Your jack selection criteria is the pressure requirement and more importantly, the displacement of the pump. It's likely that your 4 jacks will have different leakage rates and they will probably have different levels of static friction.

All of this means that one fraction of a stroke of the pump or maybe one full cycle of the pump will cause each jack to move different amounts.


The hoses will be small and the pressure rating will depend on the levels of pressure you need in your system.

have you calculated the pressure required to generate 20T?


Depending on the loading of the jacks and the stiffness within each one, you will most likely find that depressing the level on the pump will result in one jack moving, while the other three stay still.

Also, as stated above, there will be leakage and that means your static pressure will decay or the jacks will retract a little if the pressure is constant.

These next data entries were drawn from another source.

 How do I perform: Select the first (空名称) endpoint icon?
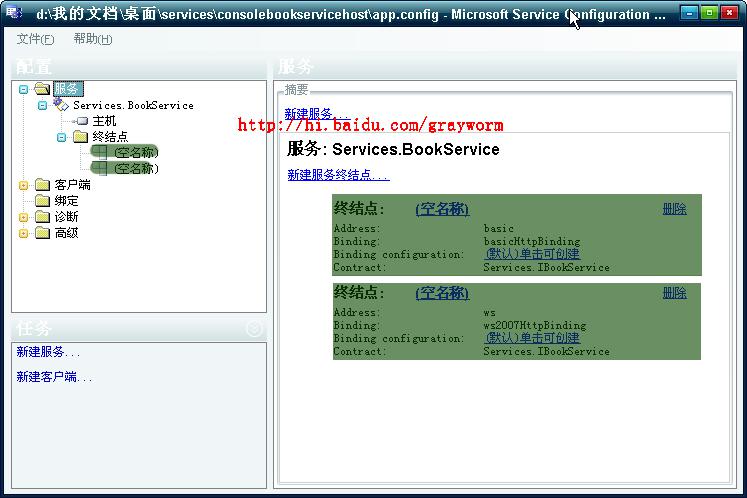[99, 152]
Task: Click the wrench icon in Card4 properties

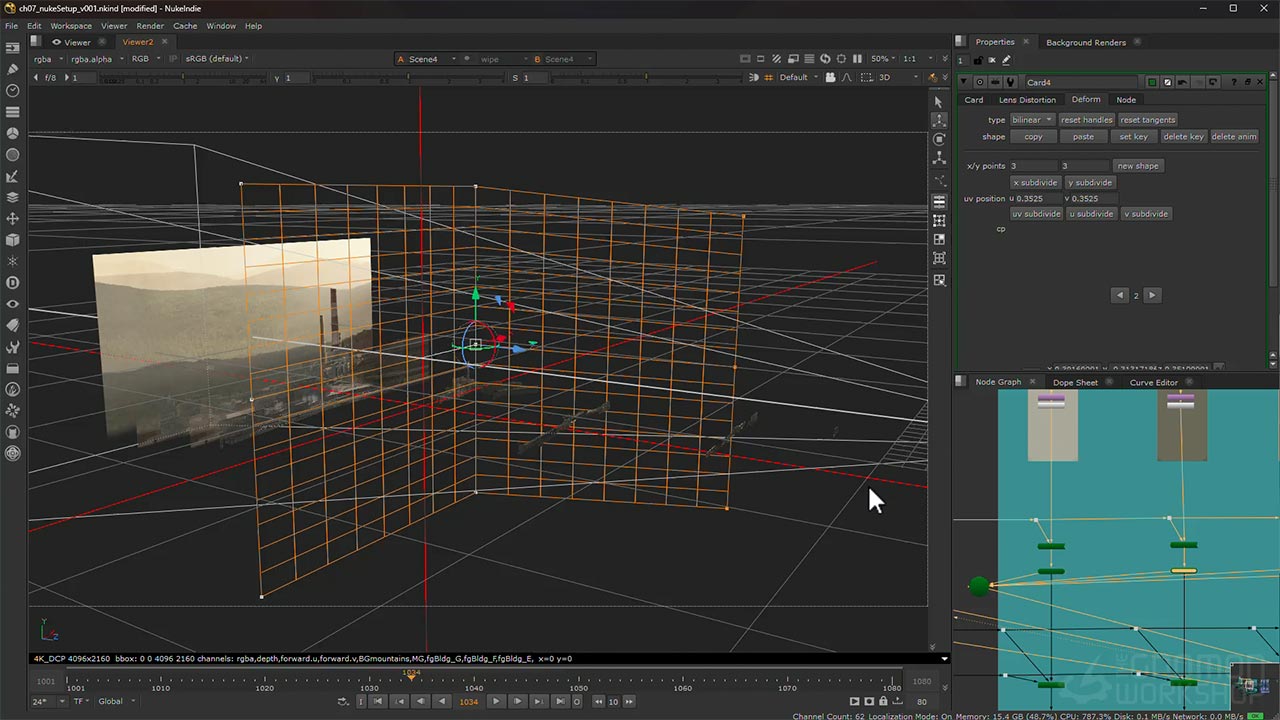Action: (1010, 82)
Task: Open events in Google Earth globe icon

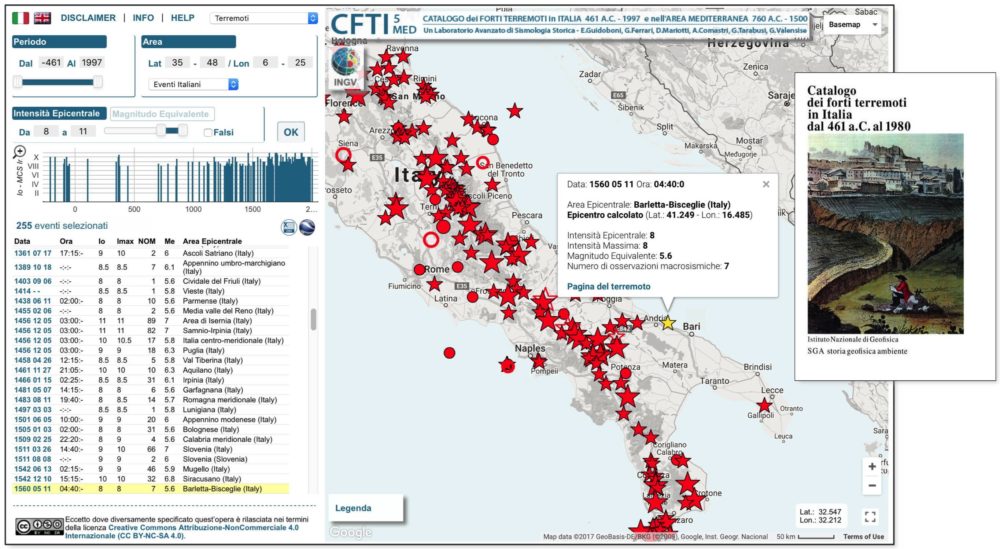Action: coord(307,227)
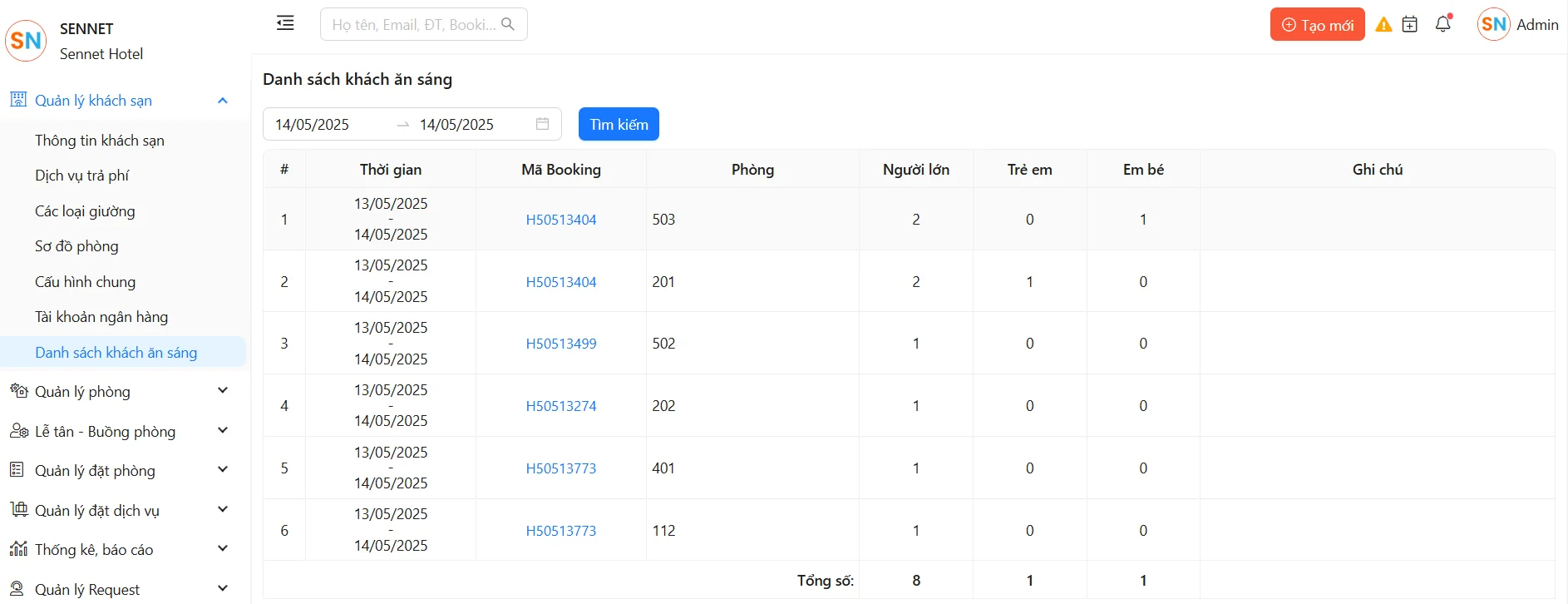Expand the Lễ tân - Buồng phòng menu
Image resolution: width=1568 pixels, height=604 pixels.
pos(222,431)
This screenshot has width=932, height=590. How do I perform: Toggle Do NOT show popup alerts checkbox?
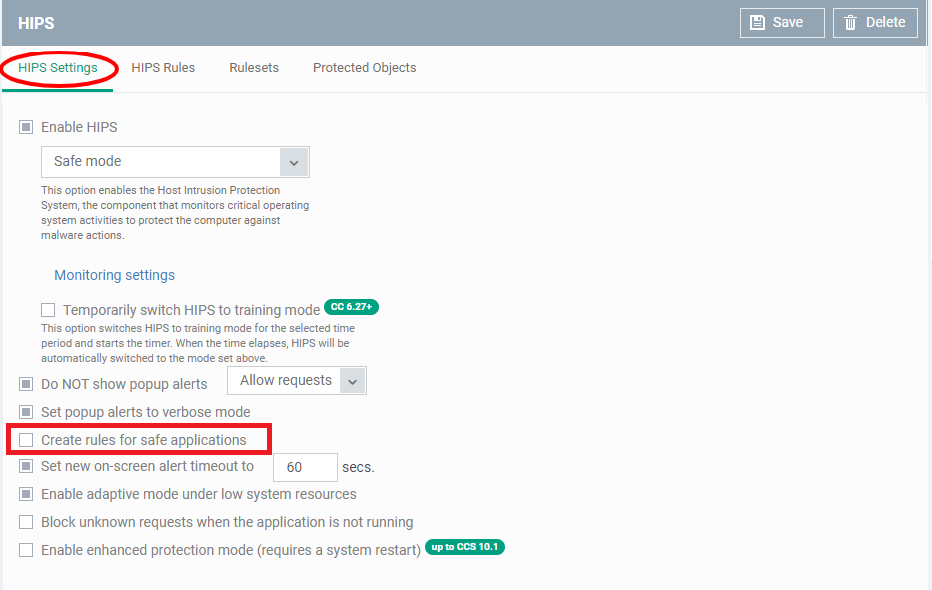pyautogui.click(x=27, y=384)
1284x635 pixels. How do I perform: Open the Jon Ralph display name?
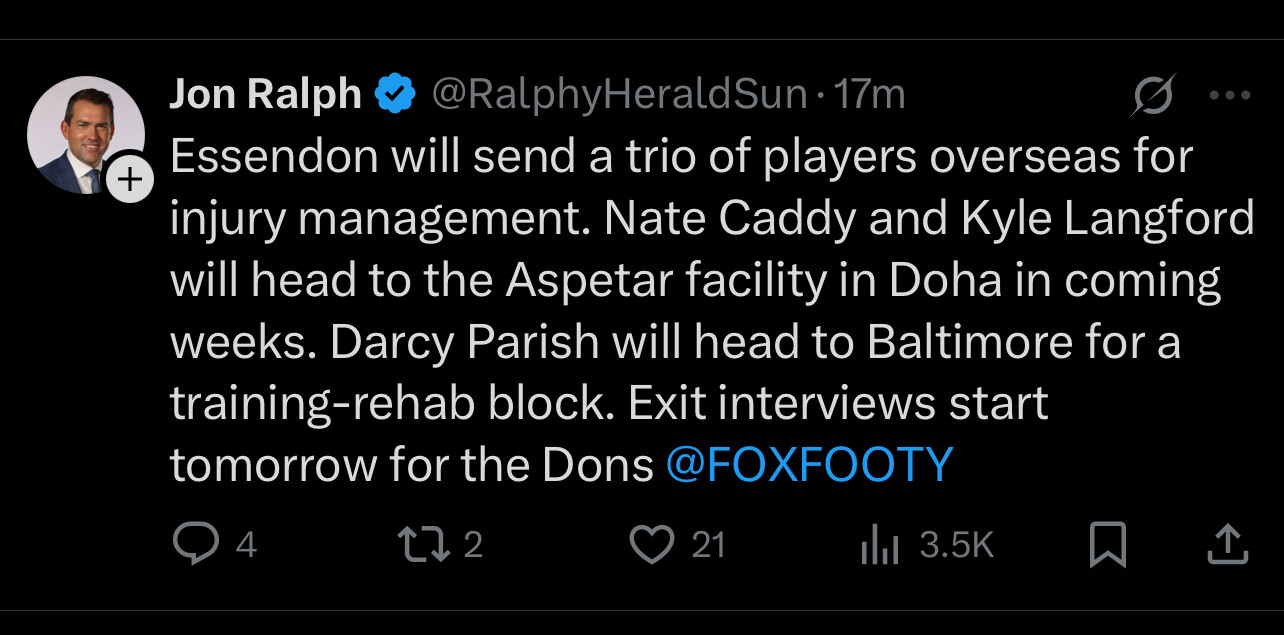265,95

I expect that you will have to operate the pump a few times per day. The frequency of operation depends on the leakage rate, which is a function of the pressure in the system. Also, what level of accuracy are you hoping for? If you expect a few mm of the displacement, your tank will need to be very stiff to reduce the strain. Otherwise you will just see one jack moving and nothing else.



 
@FluidPowerUser- Thanks for the fast response to my question. Let me explain a little more and please forgive my lack of basic hydraulics knowledge.

1- A more detailed explanation of the process- I forgot to mention that I was planning to add a needle valve on each manifold. I would start the process by opening one valve and pumping until I make contact with the load by observing a change in the displayed weight in the verification electronics. I then would shut the valve and repeat for each of the 4 points. At that point the I would be ready to start the test.

2- Next I would zero both displays.

3- Open all the needle valves an start pumping while observing the verification electronics until the target weight reading is achieved. I realize that lift may not be uniform on all 4 points, but this does not really matter as the 4 load cells are wired in parallel so that the voltage output is is the average of all 4 load cells. The job of the electronics is to display the average weight. Even if the hydraulic lift is unequal it will still apply a known pressure to the system under test.

4- The reason for using this approach is because some customers have huge tanks with no place to mount test weights which is the traditional way to test / calibrate a weighing system.

5- The test should take less than am hour to complete and then may not be used again for weeks or months. That's why I am not sure if I need to invest in the most expensive equipment.

6- About the PSI- I see that the jacks have a ton rating, but I am not sure exactly how to match a hand pump to the total lifting capacity that I need to lift. My first thought was that if you keep pumping
you will eventually get to the PSI needed to get to 80% of the jack rating.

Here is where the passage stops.